Take down the flag

Recent slayings underscore that the Confederate flag is a symbol of hate

It’s difficult for Californians to understand just how symbolically potent the Confederate battle flag, and in particular the one that flies on the State House grounds in South Carolina, is for Southerners.

Most whites say it represents their history and their culture, their traditions and, indeed, their very identity. It’s not about race, they insist, it’s about honoring those killed in the Civil War.

For the 40 percent of South Carolinians who are black, it’s all about race. The flag represents slavery and its poisoned fruits: white supremacy and the Jim Crow laws, lynchings, segregation and other forms of oppression that accompanied it.

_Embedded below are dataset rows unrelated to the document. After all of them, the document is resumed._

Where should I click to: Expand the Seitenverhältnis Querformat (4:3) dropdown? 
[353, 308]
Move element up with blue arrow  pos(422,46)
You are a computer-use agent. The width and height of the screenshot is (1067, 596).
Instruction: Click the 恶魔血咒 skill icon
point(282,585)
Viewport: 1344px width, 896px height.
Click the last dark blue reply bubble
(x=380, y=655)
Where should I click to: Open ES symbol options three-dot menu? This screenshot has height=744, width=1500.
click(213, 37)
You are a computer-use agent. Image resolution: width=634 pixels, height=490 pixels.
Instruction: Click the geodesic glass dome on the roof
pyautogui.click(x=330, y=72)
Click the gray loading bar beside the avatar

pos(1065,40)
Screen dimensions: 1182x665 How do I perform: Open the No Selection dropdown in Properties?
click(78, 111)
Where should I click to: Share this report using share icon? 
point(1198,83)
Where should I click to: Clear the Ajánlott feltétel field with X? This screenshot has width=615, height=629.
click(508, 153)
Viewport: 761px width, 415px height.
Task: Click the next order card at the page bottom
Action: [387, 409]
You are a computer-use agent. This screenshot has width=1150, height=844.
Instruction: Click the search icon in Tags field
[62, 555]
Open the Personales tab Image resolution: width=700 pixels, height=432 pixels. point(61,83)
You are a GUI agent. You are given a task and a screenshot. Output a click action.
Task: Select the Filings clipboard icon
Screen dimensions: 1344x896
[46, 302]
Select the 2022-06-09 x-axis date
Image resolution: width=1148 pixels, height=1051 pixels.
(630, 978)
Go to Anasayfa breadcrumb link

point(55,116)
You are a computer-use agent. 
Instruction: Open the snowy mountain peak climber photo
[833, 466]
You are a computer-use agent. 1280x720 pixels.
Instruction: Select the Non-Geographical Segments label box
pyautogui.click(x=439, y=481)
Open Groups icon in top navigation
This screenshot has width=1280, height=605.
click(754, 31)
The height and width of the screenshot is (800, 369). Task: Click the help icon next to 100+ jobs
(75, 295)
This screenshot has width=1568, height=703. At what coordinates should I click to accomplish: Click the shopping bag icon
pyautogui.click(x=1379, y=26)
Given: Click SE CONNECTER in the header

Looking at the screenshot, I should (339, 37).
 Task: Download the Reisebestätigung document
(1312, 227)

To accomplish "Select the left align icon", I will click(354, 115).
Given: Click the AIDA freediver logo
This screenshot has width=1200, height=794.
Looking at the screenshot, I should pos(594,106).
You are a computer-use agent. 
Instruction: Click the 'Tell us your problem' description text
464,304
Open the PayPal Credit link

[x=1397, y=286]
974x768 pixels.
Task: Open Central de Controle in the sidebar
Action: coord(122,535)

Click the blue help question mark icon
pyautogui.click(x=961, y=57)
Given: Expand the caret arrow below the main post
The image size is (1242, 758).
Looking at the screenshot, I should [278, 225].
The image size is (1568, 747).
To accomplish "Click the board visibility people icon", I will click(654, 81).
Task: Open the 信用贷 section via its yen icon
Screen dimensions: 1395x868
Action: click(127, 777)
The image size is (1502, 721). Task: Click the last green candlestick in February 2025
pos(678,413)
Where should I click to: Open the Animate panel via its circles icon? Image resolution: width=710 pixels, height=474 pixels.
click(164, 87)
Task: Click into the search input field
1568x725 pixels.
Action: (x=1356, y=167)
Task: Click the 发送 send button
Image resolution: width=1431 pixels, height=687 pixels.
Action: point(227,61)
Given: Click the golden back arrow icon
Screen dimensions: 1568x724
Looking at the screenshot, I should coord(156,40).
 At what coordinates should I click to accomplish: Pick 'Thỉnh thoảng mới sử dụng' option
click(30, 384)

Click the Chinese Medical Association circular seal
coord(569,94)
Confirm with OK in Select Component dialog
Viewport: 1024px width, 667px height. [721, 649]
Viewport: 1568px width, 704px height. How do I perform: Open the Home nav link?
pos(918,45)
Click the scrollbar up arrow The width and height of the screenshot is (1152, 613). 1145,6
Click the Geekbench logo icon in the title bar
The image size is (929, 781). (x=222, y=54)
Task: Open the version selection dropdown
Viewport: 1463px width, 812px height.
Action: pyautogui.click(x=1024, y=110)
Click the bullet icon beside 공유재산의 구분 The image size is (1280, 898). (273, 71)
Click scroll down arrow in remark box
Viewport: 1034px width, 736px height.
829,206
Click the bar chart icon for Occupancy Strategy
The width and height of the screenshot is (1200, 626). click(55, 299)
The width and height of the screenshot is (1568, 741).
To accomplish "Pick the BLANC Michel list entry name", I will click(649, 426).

It’s well to remember that the flag was first raised over the South Carolina State House dome in 1962, in reaction to the civil-rights movement, President Kennedy’s effort to end poll taxes, and the Supreme Court’s striking down of segregation in public transportation.

The flag has always been controversial. In 2000, the NAACP demanded that it be taken down, threatening a tourism boycott. The flag was then removed from the dome and relocated to a nearby Confederate memorial on State House grounds.

Despite the fact that many South Carolinians, whites as well as blacks, have long been embarrassed by and even ashamed of the flag, it has remained popular among politicians, Republicans in particular, and among conservative whites. That is, until last week, when Dylann Roof entered a black Charleston church and, after praying with a group of its congregants, pulled out a gun and started his horrific killing.

The subsequent discovery of Facebook photos of him posing with the Confederate battle flag, as well as other symbols and insignia of white supremacist groups, set the truth free once and for all: The Confederate battle flag is an ugly and vicious emblem of hatred. The one that flies over the South Carolina State House grounds must come down.